-- Input material follows --

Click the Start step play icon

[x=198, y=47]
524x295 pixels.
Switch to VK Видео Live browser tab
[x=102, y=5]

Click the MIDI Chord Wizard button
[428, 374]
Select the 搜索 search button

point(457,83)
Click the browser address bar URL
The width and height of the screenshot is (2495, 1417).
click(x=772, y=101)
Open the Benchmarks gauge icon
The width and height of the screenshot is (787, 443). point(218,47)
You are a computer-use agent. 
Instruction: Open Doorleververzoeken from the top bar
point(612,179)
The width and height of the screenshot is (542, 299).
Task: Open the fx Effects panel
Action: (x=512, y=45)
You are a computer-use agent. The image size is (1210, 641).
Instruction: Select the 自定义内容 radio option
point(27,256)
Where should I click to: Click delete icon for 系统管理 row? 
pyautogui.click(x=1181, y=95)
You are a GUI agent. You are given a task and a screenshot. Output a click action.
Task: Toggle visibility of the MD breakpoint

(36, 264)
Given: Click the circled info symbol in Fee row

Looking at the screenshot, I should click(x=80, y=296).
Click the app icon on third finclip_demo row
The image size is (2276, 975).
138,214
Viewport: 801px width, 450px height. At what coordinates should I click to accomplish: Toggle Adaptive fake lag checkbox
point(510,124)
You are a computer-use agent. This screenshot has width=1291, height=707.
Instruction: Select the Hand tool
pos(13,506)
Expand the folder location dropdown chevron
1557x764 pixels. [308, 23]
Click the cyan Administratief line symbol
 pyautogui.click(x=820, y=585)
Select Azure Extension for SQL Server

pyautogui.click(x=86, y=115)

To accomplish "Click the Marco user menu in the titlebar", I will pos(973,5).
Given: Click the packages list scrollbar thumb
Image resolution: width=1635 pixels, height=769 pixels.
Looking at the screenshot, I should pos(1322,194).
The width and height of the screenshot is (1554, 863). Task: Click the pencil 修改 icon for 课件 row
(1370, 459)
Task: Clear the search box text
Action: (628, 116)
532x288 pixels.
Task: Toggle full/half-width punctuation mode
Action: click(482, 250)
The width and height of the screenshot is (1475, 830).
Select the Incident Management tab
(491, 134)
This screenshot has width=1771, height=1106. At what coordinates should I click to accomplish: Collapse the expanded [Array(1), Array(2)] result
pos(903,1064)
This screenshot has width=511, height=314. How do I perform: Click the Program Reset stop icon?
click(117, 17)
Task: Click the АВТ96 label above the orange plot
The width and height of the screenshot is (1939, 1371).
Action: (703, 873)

-- Input material concluded --

Reproduce all the records. Keep them exact, please.

(Response area)
Click the Start step play icon

[x=198, y=47]
524x295 pixels.
Switch to VK Видео Live browser tab
[x=102, y=5]

Click the MIDI Chord Wizard button
[428, 374]
Select the 搜索 search button

point(457,83)
Click the browser address bar URL
The width and height of the screenshot is (2495, 1417).
click(x=772, y=101)
Open the Benchmarks gauge icon
The width and height of the screenshot is (787, 443). point(218,47)
You are a computer-use agent. 
Instruction: Open Doorleververzoeken from the top bar
point(612,179)
The width and height of the screenshot is (542, 299).
Task: Open the fx Effects panel
Action: (x=512, y=45)
You are a computer-use agent. The image size is (1210, 641).
Instruction: Select the 自定义内容 radio option
point(27,256)
Where should I click to: Click delete icon for 系统管理 row? 
pyautogui.click(x=1181, y=95)
You are a GUI agent. You are given a task and a screenshot. Output a click action.
Task: Toggle visibility of the MD breakpoint

(36, 264)
Given: Click the circled info symbol in Fee row

Looking at the screenshot, I should click(x=80, y=296).
Click the app icon on third finclip_demo row
The image size is (2276, 975).
138,214
Viewport: 801px width, 450px height. At what coordinates should I click to accomplish: Toggle Adaptive fake lag checkbox
point(510,124)
You are a computer-use agent. This screenshot has width=1291, height=707.
Instruction: Select the Hand tool
pos(13,506)
Expand the folder location dropdown chevron
1557x764 pixels. [308, 23]
Click the cyan Administratief line symbol
 pyautogui.click(x=820, y=585)
Select Azure Extension for SQL Server

pyautogui.click(x=86, y=115)

To accomplish "Click the Marco user menu in the titlebar", I will pos(973,5).
Given: Click the packages list scrollbar thumb
Image resolution: width=1635 pixels, height=769 pixels.
Looking at the screenshot, I should pos(1322,194).
The width and height of the screenshot is (1554, 863). Task: Click the pencil 修改 icon for 课件 row
(1370, 459)
Task: Clear the search box text
Action: (628, 116)
532x288 pixels.
Task: Toggle full/half-width punctuation mode
Action: click(482, 250)
The width and height of the screenshot is (1475, 830).
Select the Incident Management tab
(491, 134)
This screenshot has width=1771, height=1106. At what coordinates should I click to accomplish: Collapse the expanded [Array(1), Array(2)] result
pos(903,1064)
This screenshot has width=511, height=314. How do I perform: Click the Program Reset stop icon?
click(117, 17)
Task: Click the АВТ96 label above the orange plot
The width and height of the screenshot is (1939, 1371).
Action: (703, 873)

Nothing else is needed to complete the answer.